10. Cybersecurity Labeling
Deliverable: Cybersecurity Labeling / Security Guide
The eSTAR requires you to cite the specific attachment(s) and page number(s) where cybersecurity information is documented in your product labeling. This typically takes the form of a Security Guide or cybersecurity-specific labeling document that communicates to end users the security capabilities, configuration requirements, and recommended practices for the device.
11. Cybersecurity Management Plan
Deliverable: Cybersecurity Management Plan
The Cybersecurity Management Plan is the postmarket-facing companion to all of the premarket documentation above. You must attach your plan and then cite specific page numbers where you address each of the following elements:
- Personnel responsible for cybersecurity
- Sources, methods, and frequency for monitoring and identifying vulnerabilities
- Process to identify and address vulnerabilities from the CISA Known Exploited Vulnerabilities Catalog
- Periodic security testing cadence
- Timeline to develop and release patches
- Update and patch deployment processes
- Patching capability, including the rate at which updates can be delivered to devices
- Coordinated vulnerability disclosure process
- How the manufacturer intends to communicate forthcoming remediations, patches, and updates to customers
- Description of and justification for timelines to make patches on a regular cycle and out of cycle
Why This Matters in 2026
Several factors make 2026 a pivotal year for cybersecurity premarket submissions.
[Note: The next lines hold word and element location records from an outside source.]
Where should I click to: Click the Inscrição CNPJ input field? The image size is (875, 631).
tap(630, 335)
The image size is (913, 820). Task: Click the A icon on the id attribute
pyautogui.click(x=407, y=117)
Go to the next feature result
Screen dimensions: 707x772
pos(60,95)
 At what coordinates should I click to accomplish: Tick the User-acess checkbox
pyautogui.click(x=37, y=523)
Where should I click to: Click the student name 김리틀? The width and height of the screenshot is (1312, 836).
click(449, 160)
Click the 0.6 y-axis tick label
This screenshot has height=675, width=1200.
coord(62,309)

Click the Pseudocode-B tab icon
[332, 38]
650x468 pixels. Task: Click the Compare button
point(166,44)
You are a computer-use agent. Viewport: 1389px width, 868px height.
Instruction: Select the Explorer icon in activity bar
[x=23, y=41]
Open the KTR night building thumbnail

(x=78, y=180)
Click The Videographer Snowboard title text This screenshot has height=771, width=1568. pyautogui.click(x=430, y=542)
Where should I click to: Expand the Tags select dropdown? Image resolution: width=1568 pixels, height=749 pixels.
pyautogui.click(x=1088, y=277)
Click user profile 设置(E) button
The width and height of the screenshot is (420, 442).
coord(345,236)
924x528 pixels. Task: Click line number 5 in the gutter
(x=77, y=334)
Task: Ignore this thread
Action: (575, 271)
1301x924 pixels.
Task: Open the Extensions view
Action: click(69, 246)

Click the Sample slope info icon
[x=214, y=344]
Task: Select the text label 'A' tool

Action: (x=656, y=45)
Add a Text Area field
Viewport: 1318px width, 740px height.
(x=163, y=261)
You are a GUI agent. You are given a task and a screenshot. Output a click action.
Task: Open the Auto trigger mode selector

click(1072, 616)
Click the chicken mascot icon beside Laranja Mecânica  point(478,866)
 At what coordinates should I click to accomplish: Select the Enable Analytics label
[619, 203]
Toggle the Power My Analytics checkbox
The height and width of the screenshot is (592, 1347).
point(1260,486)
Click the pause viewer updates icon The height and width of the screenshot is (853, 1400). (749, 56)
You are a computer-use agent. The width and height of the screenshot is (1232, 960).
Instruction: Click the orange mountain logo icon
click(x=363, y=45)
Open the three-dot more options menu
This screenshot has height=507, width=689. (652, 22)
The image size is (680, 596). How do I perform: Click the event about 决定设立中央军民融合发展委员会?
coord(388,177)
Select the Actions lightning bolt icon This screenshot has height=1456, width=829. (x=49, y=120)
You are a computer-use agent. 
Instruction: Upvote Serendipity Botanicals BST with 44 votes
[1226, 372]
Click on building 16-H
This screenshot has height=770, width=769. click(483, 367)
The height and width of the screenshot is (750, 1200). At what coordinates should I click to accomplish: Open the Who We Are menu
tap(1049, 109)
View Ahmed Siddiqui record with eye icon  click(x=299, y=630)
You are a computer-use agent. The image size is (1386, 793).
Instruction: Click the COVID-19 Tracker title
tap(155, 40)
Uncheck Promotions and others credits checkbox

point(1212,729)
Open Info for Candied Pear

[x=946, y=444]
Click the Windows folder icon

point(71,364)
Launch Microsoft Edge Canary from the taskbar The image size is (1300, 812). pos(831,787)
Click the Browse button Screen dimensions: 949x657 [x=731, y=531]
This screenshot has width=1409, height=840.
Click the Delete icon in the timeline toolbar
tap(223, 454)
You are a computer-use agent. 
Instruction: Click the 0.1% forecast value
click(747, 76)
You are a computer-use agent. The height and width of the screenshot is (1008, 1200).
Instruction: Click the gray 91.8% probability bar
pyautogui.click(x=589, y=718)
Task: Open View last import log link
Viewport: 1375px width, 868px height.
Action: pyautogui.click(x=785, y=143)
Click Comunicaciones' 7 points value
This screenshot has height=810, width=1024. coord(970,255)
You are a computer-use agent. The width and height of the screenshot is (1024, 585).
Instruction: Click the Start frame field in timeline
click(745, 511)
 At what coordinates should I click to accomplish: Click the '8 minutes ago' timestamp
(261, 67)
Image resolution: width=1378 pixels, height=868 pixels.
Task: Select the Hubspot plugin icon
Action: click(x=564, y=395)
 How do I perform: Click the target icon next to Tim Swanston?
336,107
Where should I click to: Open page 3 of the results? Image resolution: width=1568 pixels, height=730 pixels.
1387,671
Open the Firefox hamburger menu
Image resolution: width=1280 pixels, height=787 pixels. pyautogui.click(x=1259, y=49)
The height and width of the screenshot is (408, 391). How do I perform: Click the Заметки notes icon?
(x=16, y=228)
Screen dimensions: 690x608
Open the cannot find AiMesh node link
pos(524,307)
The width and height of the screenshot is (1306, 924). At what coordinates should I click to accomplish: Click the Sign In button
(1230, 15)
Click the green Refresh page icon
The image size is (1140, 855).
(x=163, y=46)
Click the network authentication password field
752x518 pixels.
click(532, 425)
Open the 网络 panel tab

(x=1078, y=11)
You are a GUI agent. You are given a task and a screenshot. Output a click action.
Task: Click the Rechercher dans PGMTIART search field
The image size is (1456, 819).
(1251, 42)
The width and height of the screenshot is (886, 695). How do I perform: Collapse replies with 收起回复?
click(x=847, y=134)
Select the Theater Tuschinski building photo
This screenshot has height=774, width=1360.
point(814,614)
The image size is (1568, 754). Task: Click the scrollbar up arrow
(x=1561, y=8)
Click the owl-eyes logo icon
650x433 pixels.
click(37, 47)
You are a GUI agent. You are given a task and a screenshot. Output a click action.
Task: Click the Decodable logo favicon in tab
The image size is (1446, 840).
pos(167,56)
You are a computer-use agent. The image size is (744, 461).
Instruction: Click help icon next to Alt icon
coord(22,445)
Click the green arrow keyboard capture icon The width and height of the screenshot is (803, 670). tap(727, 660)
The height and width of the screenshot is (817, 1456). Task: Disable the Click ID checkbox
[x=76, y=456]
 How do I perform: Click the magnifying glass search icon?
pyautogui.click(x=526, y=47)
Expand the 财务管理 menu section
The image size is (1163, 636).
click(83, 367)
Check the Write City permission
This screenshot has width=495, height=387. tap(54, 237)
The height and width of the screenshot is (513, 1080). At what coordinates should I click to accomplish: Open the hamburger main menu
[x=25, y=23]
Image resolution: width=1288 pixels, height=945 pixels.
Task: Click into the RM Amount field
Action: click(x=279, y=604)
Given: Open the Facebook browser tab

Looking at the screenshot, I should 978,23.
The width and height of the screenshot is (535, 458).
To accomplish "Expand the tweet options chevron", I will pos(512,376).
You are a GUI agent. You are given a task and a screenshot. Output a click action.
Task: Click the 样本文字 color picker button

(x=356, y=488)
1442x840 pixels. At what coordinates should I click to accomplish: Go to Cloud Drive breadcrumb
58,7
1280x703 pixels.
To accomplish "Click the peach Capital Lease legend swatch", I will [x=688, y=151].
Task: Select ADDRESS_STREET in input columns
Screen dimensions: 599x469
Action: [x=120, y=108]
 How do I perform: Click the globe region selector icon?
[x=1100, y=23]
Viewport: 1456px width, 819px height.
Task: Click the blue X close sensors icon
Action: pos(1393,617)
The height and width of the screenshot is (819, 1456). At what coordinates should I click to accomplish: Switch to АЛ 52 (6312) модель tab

The QMSR, effective February 2026, harmonizes FDA’s quality system requirements with ISO 13485 and directly maps cybersecurity risk management into your quality management system. The FDA’s final guidance from June 2025 codified all of the expectations above and added Section VII specifically addressing Section 524B statutory requirements for cyber devices.
Submissions that fail to address these eSTAR cybersecurity sections completely and accurately face Technical Screening holds, Refuse to Accept decisions, or outright denial based solely on cybersecurity deficiencies. The days of treating cybersecurity documentation as an afterthought are over.
Getting Started
The scope of documentation required is substantial, but it is also well-defined. Manufacturers who build these deliverables into their design and development process from the earliest phases will find the eSTAR cybersecurity section far less daunting than those who try to retrofit documentation at the end.
Start by confirming whether your device meets the Section 524B definition of a “cyber device” (software-enabled, internet-connectable, and containing characteristics vulnerable to cybersecurity threats). Then map each of the 11 eSTAR attachment categories above to owners within your organization and begin building the documentation alongside your product development, not after it.